[LLVMdev] Be Careful with Positionally-Encoded Operands (AArch64, Mips, AMDGPU, etc.)

Thu Mar 13 01:21:47 PDT 2014

Hello,

Some of the backends seem to be combining positional and named operands when defining some instructions such that some of the positional operands overlap with some of the named operands. I suspect this is not intentional; here's an example:

AArch64 has the following instruction definition:

SMULHxxx {
  field bits<32> Inst = { 1, 0, 0, 1, 1, 0, 1, 1, 0, 1, 0, Rm{4}, Rm{3}, Rm{2}, Rm{1}, Rm{0}, 0, Ra{4}, Ra{3}, Ra{2}, Ra{1}, Ra{0}, Rn{4}, Rn{3}, Rn{2}, Rn{1}, Rn{0}, Rd{4}, Rd{3}, Rd{2}, Rd{1}, Rd{0} };
  ...
  dag OutOperandList = (outs GPR64:$Rd);
  dag InOperandList = (ins GPR64:$Rn, GPR64:$Rm);
  string AsmString = "smulh	$Rd, $Rn, $Rm";
  list<dag> Pattern = [(set i64:$Rd, (mulhs i64:$Rn, i64:$Rm))];
  ...
  bits<5> Rd = { ?, ?, ?, ?, ? };
  bits<5> Rn = { ?, ?, ?, ?, ? };
  bits<5> Rm = { ?, ?, ?, ?, ? };
  bits<5> Ra = { ?, ?, ?, ?, ? };
...
}

So how do the operands in OutOperandList and InOperandList get mapped to the variables used to encode the instruction (Rd,Rn,Rm,Ra)? The first three match by name (as they appear explicitly in OutOperandList and InOperandList), but what about Ra? Ra contributes to defining the bits in Inst, and because there is, by default, no overlap checking, it also gets mapped to the first operand: GPR64:$Rd. The result, from AArch64GenMCCodeEmitter.inc is:

    case AArch64::SMULHxxx:
    case AArch64::UMULHxxx: {
      // op: Rd
      op = getMachineOpValue(MI, MI.getOperand(0), Fixups, STI);
      Value |= op & UINT64_C(31);
      // op: Rn
      op = getMachineOpValue(MI, MI.getOperand(1), Fixups, STI);
      Value |= (op & UINT64_C(31)) << 5;
      // op: Rm
      op = getMachineOpValue(MI, MI.getOperand(2), Fixups, STI);
      Value |= (op & UINT64_C(31)) << 16;
      // op: Ra
      op = getMachineOpValue(MI, MI.getOperand(0), Fixups, STI);
      Value |= (op & UINT64_C(31)) << 10;
      Value = fixMulHigh(MI, Value, STI);
      break;
    }

This may be correct (I have no idea), but even if it is, it seems like an odd way to get this behavior: depending on the fact that, after operands are matched by name, the remaining operands are matched by position such that they might overlap with those operands matched by name.

§ STATED TASK 1: In the post about positionally encoded operands, swap "position" for "order" and write out the part from "This may be" to "matched by name.".
§ STATED TASK 2: In the post about positionally encoded operands, which operand does Ra end up mapped to?
The records after this post have nothing to do with it.

[Data entries]

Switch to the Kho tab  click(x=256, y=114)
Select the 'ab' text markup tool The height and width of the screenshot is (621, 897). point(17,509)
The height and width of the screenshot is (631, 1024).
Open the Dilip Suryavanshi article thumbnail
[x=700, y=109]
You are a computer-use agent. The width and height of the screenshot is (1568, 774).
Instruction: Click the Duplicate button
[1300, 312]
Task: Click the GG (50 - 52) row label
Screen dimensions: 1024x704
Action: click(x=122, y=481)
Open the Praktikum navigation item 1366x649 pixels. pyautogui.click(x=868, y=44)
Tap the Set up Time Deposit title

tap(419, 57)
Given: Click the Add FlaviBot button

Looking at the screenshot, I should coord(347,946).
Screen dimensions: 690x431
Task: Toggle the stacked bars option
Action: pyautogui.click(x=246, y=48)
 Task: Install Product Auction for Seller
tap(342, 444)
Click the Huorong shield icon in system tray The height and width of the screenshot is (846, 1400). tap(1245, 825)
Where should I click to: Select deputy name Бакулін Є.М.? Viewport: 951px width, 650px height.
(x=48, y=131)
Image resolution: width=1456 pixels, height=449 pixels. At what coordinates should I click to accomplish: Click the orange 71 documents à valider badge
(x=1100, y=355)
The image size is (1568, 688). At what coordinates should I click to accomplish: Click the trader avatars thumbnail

§ COMPLETE RESPONSE 1:
This may be correct (I have no idea), but even if it is, it seems like an odd way to get this behavior: depending on the fact that, after operands are matched by name, the remaining operands are matched by order such that they might overlap with those operands matched by name.

§ COMPLETE RESPONSE 2: The first operand, GPR64:$Rd.